I create an object where I define my functions to be used in the Type Safe pipes. Because the Type Safe pipes take as arguments a function, I can then just pass the functions in the object as arguments to the pipes.
This creates code that looks like this:
class MyJob(args: Args) extends Job(args) {
import MyOperations._
val input_path = args(MyJob.inputArgPath)
val output_path = args(MyJob.outputArgPath)
val eventInput: TypedPipe[(LongWritable, Text)] = this.mode match {
case m: HadoopMode => TypedPipe.from(WritableSequenceFile[LongWritable, Text](input_path))
case _ => TypedPipe.from(WritableSequenceFile[LongWritable, Text](input_path))
}
val eventOutput: FixedPathSource with TypedSink[(LongWritable, Text)] with TypedSource[(LongWritable, Text)] = this.mode match {
case m: HadoopMode => WritableSequenceFile[LongWritable, Text](output_path)
case _ => TypedTsv[(LongWritable, Text)](output_path)
}
val validatedEvents: TypedPipe[(LongWritable, Either[Text, Event])] = eventInput.map(convertTextToEither).fork
validatedEvents.filter(isEvent).map(removeEitherWrapper).write(eventOutput)
}
object MyOperations {
def convertTextToEither(v: (LongWritable, Text)): (LongWritable, Either[Text, Event]) = {
...
}
def isEvent(v: (LongWritable, Either[Text, Event])): Boolean = {
...
}
def removeEitherWrapper(v: (LongWritable, Either[Text, Event])): (LongWritable, Text) = {
...
}
}
As you can see, the functions that are passed to the Scalding Type Safe operations are kept separate from the job itself.

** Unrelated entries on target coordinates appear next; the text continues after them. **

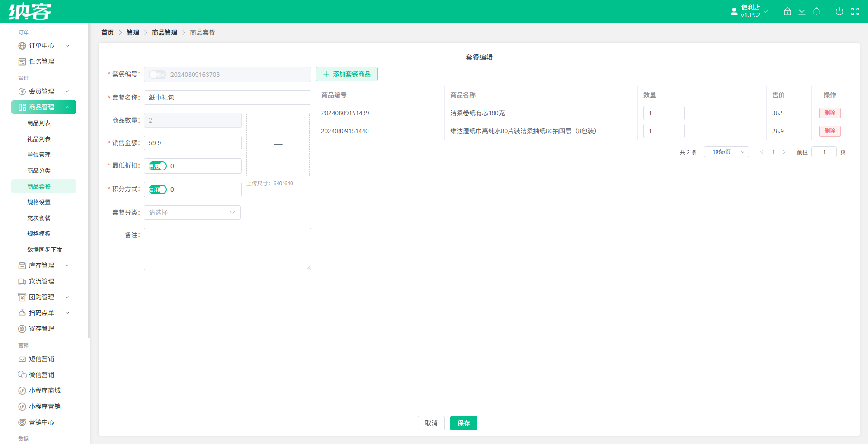
Task: Click 添加套餐商品 button
Action: click(347, 74)
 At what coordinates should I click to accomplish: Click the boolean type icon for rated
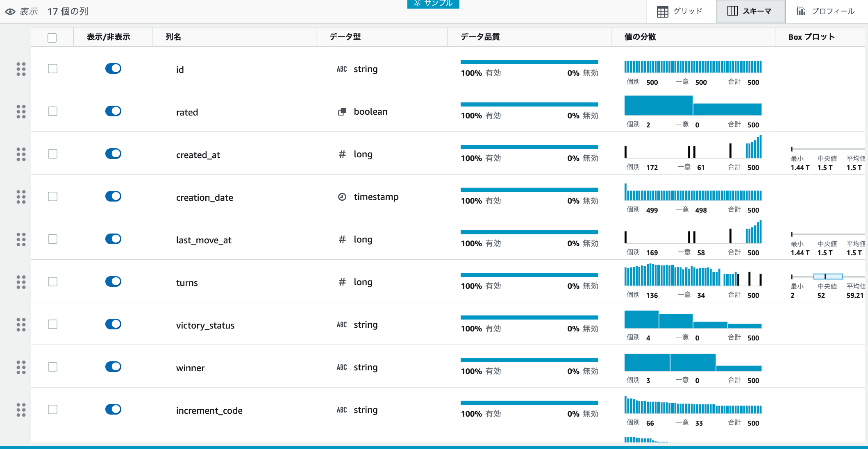(342, 112)
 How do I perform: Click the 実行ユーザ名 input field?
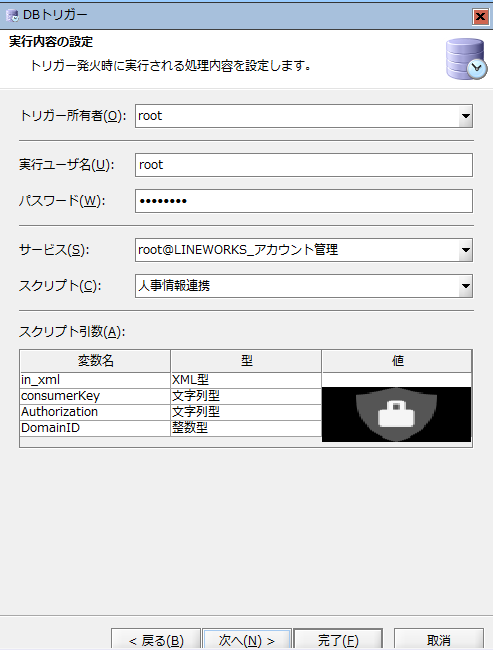tap(304, 165)
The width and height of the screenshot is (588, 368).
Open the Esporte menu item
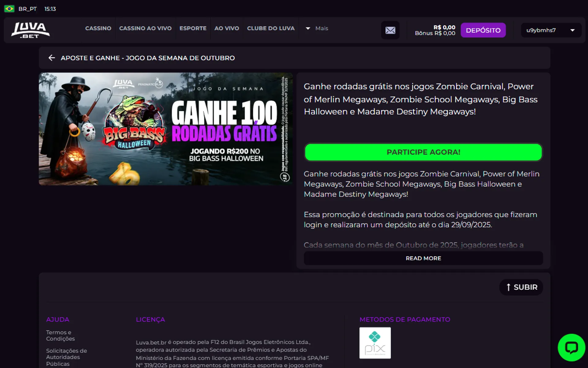(x=193, y=28)
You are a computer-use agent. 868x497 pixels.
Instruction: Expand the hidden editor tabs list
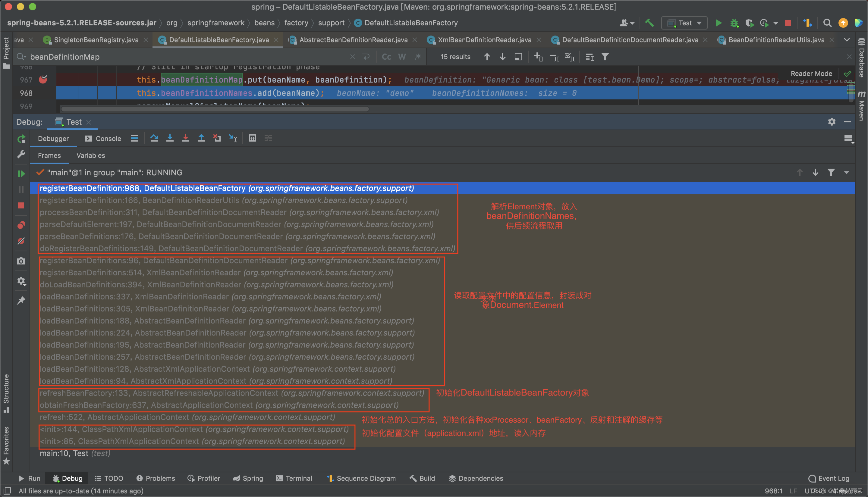[x=847, y=40]
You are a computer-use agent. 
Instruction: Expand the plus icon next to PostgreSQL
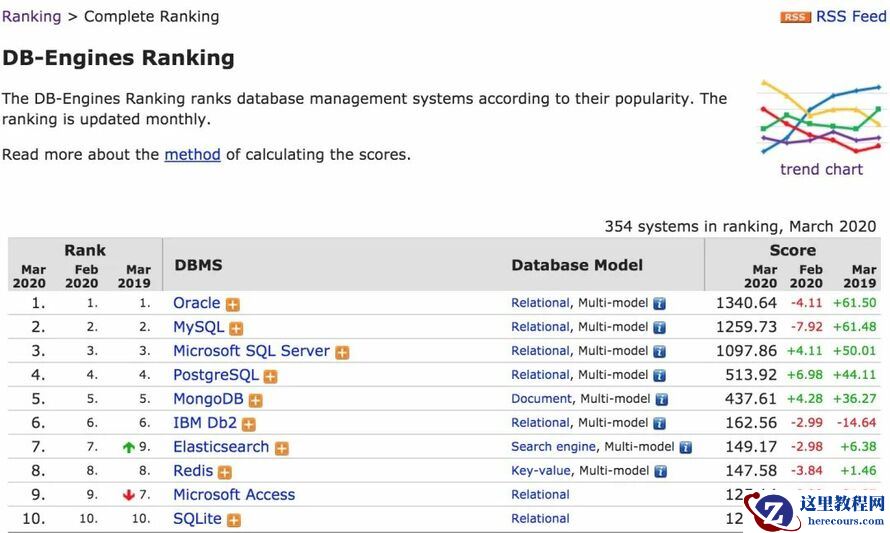270,376
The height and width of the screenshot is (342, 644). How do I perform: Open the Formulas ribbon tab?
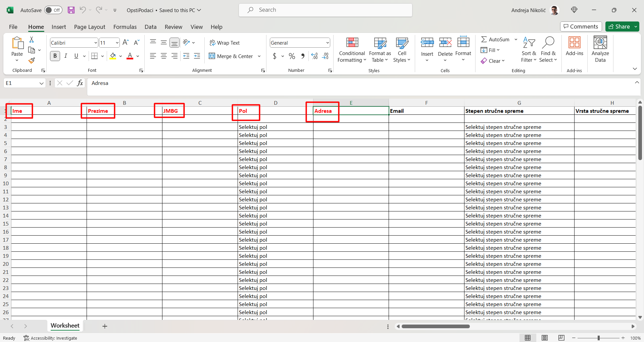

While this is not as 'clean' as the external operations pattern presented, this is a quick way to write this kind of code. Additionally, I can use JUnitRunner for doing job level integration tests and ScalaTest for function level unit tests.
The main point of this post though is to ask how people are doing this sort of thing? The documentation around the internet for Scalding Type Safe API is sparse. Are there more functional Scala friendly ways for doing this? Am I missing a key component here for the design pattern? I sort of feel nervous about this because with the Fields API you can write unit tests on pipes with ScaldingTest. As far as I know, you can't do that with TypedPipes. Please let me know if there is a generally agreed upon pattern for Scalding Type Safe API or how you create reusable, modular, and testable Type Safe API code. Thanks for the help!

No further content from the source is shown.